Como já vimos nos textos anteriores, o SUS é um sistema enorme e com serviços interligados. Então imaginem a quantidade de informações que são coletadas e precisam ser processadas e disseminadas! Para isso, em 2011, o Departamento de Informática do Sistema Único de Saúde, DATASUS, é incorporado a Secretaria de Gestão Estratégica e Participativa através do decreto nº 7.530, de julho de 2011.E porque essa informação é importante? Em teoria, o nascimento do DATASUS iria ajudar a descentralizar as atividades, promover um melhor controle social – pela facilidade de acesso a informação – e um uso mais racional dos recursos financeiros e humanos disponíveis. Mas nem tudo são flores, então o que vemos na prática é uma quantidade absurda de dados coletada, porém ainda pouco integrada entre si, o que dificulta a realização de análises mais profundas sobre a situação de saúde no Brasil.
Ok, falei um monte e não falei o que tanto dá para encontrar por lá. Então, de modo básico, o que achamos são informações de saúde, financeiras, sistemas e aplicativos. Além disso, é o DATASUS que define e media programas de cooperação, prospecção e transferência tecnológica em saúde com instituições de pesquisa e ensino.
Nesse texto, vamos conhecer mais um pouquinho sobre os sistemas e aplicativos do DATASUS. Eles são agrupados em 11 tipos diferentes, mas calma, não vou detalhar tudo – a intenção é que vocês conheçam os serviços:
1. Cadastros Nacionais
É como se fosse a central, porque todos os programas que operacionalizam os atendimentos no SUS usam suas informações. Nele estão 3 sistemas:
– Cadastro Nacional de Estabelecimentos de Saúde (CNES): agrupa os dados de todas as instituições de saúde, sua capacidade e serviços disponíveis. Além dos estabelecimentos de saúde, os profissionais também possuem seu número de identificação.

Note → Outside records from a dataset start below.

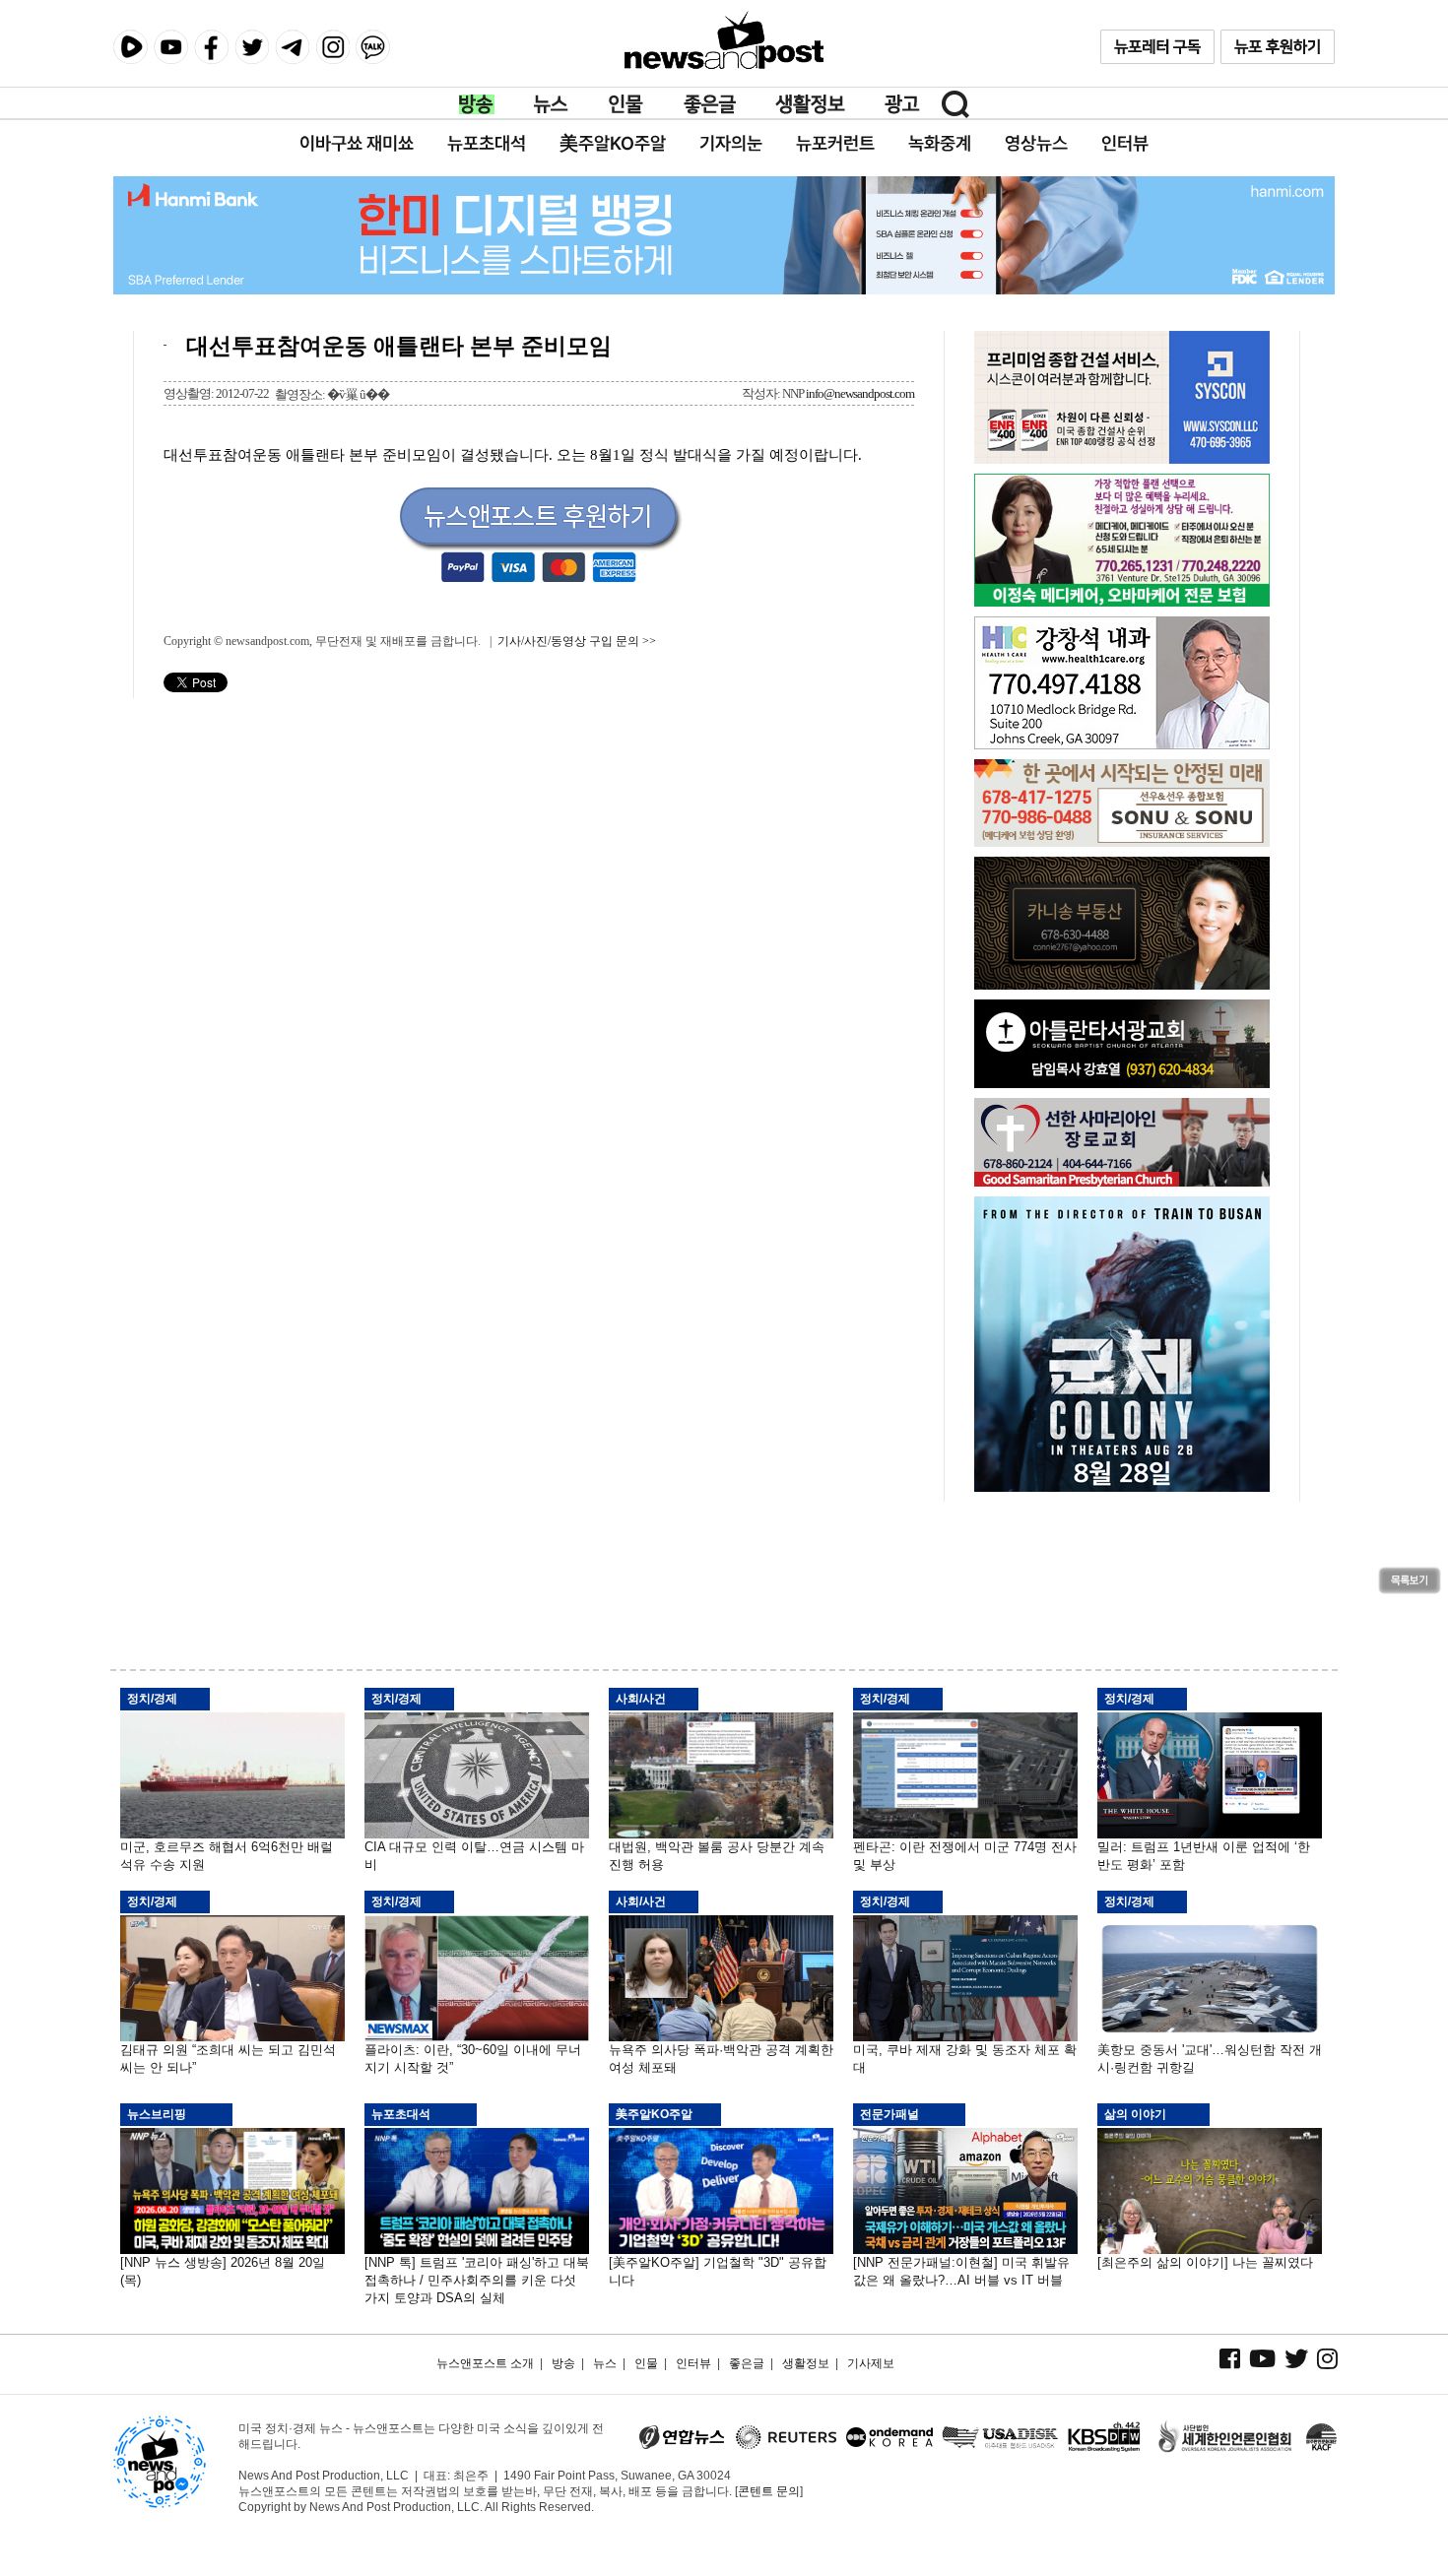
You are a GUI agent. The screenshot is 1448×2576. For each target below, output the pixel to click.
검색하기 (955, 104)
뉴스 (551, 104)
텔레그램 (292, 47)
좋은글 (710, 104)
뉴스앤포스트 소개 (485, 2363)
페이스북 (211, 47)
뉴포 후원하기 (1277, 47)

– Sistema de Cadastramento de Usuários do SUS (CADSUS): como o próprio nome já diz, é onde os nossos dados ficam guardadinhos. Ah e através dele é emitido o Cartão Nacional de Saúde, nosso cartãozinho do SUS.
– Classificação Internacional de Doenças (CID 10): o sistema de padronização de diagnósticos criado pela Organização Mundial de Saúde, OMS, foi informatizado e pode ser consultado pelos profissionais na hora de codificar os eventos em saúde.

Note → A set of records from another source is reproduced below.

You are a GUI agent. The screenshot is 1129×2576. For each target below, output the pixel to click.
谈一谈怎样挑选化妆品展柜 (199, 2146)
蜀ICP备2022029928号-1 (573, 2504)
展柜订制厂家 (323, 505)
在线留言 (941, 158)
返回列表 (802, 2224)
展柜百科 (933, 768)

2. Sistemas epidemiológicos:
É um conjuntinho de aplicativos onde é possível avaliar riscos de surtos ou epidemias, controlando e prevenindo doenças.

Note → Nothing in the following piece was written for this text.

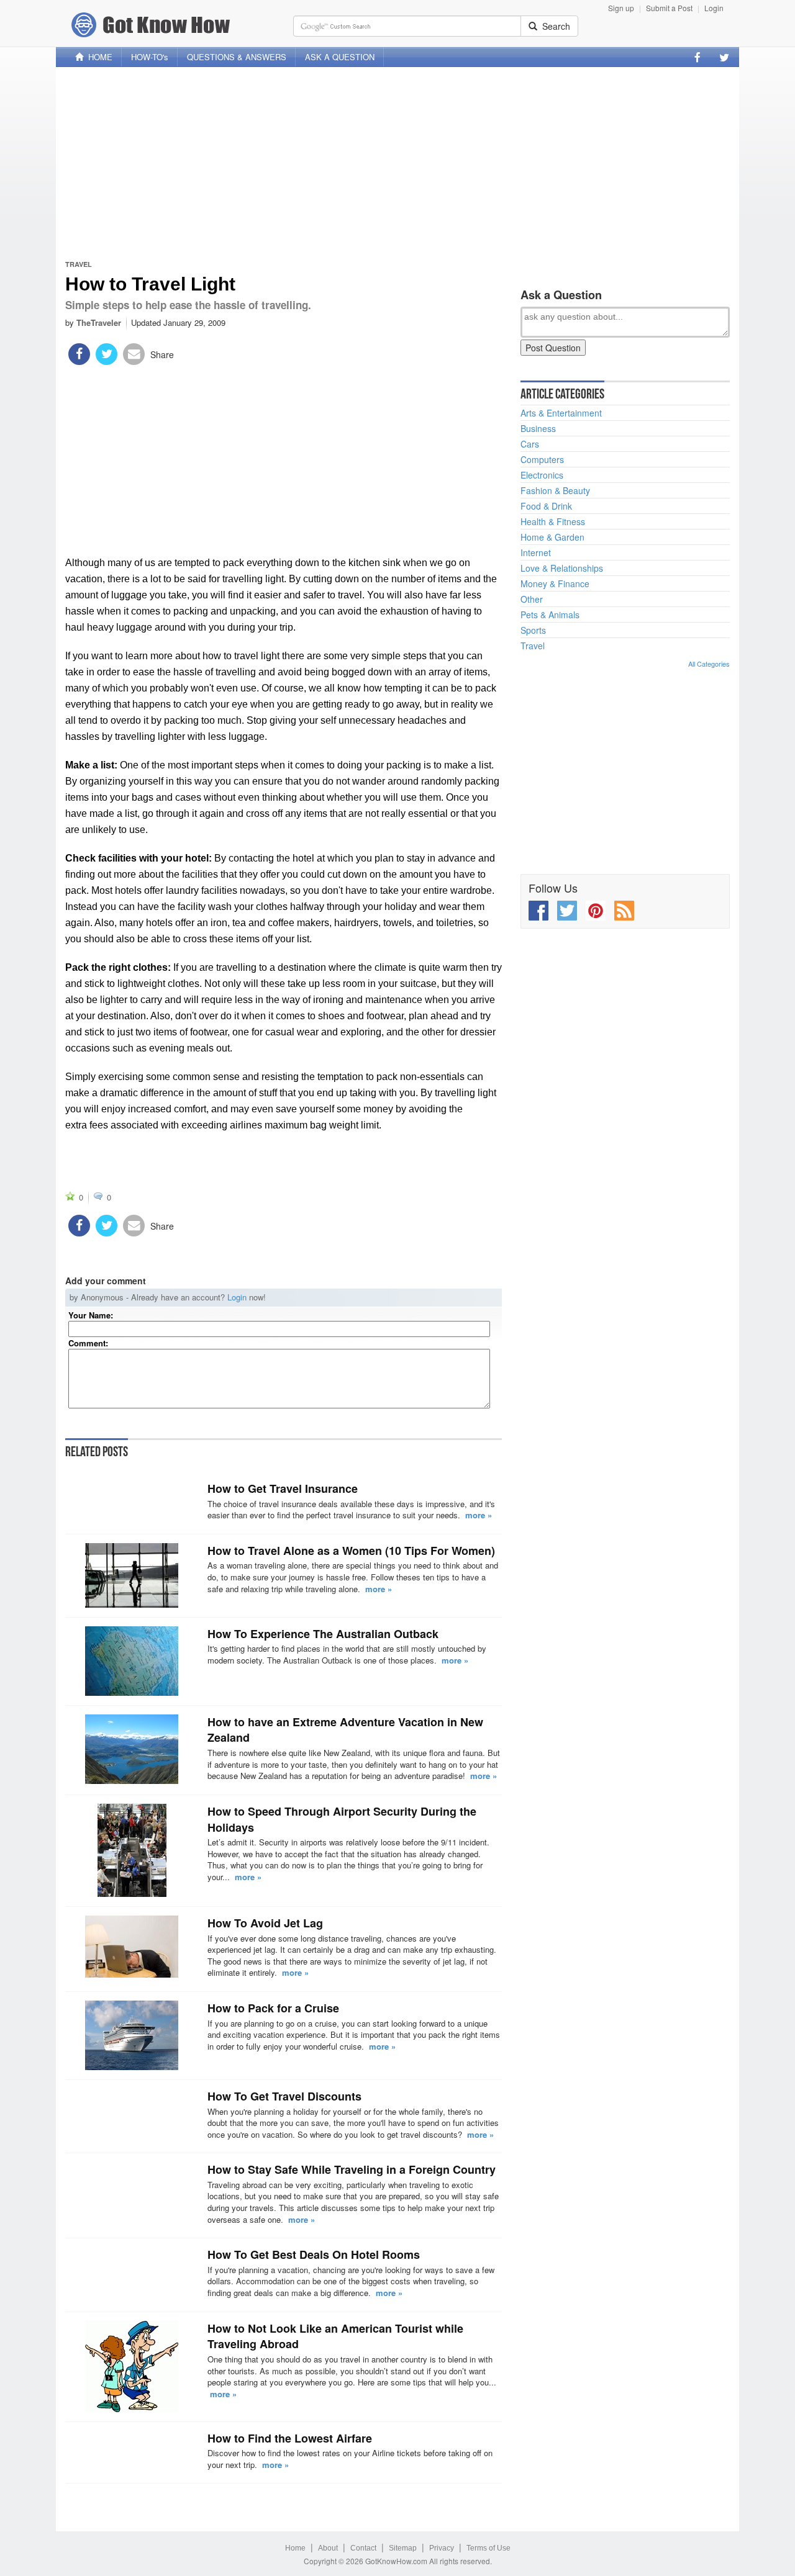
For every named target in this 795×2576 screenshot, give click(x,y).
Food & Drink (546, 506)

– Estratégia SUS (e-SUS): é o antigo Sistema de Informação da Atenção Básica (SIAB). Nele os profissionais das equipes de Saúde da Família (eSF), Atenção Básica, Núcleo Ampliado de Saúde da Família (NASF), Consultório na Rua, Programa Saúde na Escola (PSE) e Academia da Saúde registram suas ações de trabalho, como atendimentos individuais, domiciliares e palestras, por exemplo. É a principal forma de coleta de dados do Sistema de Informação para a Atenção Básica, o SISAB.
– Sistema de Cadastramento e Acompanhamento de Hipertensos e Diabéticos (HIPERDIA): como o nome já é bem óbvio, melhor falarmos da função, não é? Através dele eram adquiridos e distribuídos os medicamentos de uso contínuo aos usuários cadastrados. Esse foi mais um sistema integrado ao e-SUS.
– Sistema de Acompanhamento da Gestante (SISPRENATAL): possuía uma lista mínima de procedimentos necessários para um pré-natal adequado e que reduzisse os riscos de morbi-mortalidade. Com ele, era possível registrar diariamente os atendimentos às gestantes. No entanto, a partir de 2017, ele foi integrado ao e-SUS.
– Sistema de Informações do Programa Nacional de Imunizações (SI – PNI): com ele era possível saber como estava a situação vacinal da população por faixa etária e região; indicações, aplicações e efeitos adversos de vacinas especiais; e controle de estoque.
Falei no passado, não é? Isso porque no dia 23/09/2019, o Ministério da Saúde, através da portaria nº 2.499 extinguiu o SI-PNI. Seus dados são coletados por sistemas próprios, como o e-SUS AB, ou de terceiros, integrados ao SISAB.
– Sistema de Informações do Câncer (SISCAN): começou lá em 1999, apenas com dados sobre câncer de colo de útero (SISCOLO), e posteriormente, de mama (SISMAMA). A partir de 2011, os sistemas foram integrados no SISCAN, que agrupa, monitora e emite laudos de exames cito e histopatológicos, com cadastramento de pacientes e ainda fiscaliza a produção dos laboratórios.
3. Sistemas Ambulatoriais:
Registram os dados relativos aos atendimentos ambulatoriais e são necessários para o repasse adequado dos recursos financeiros, bem como para avaliação dos serviços prestados. Nessa categoria, só existe até agora o Sistema de Informações Ambulatoriais (SIA-SUS).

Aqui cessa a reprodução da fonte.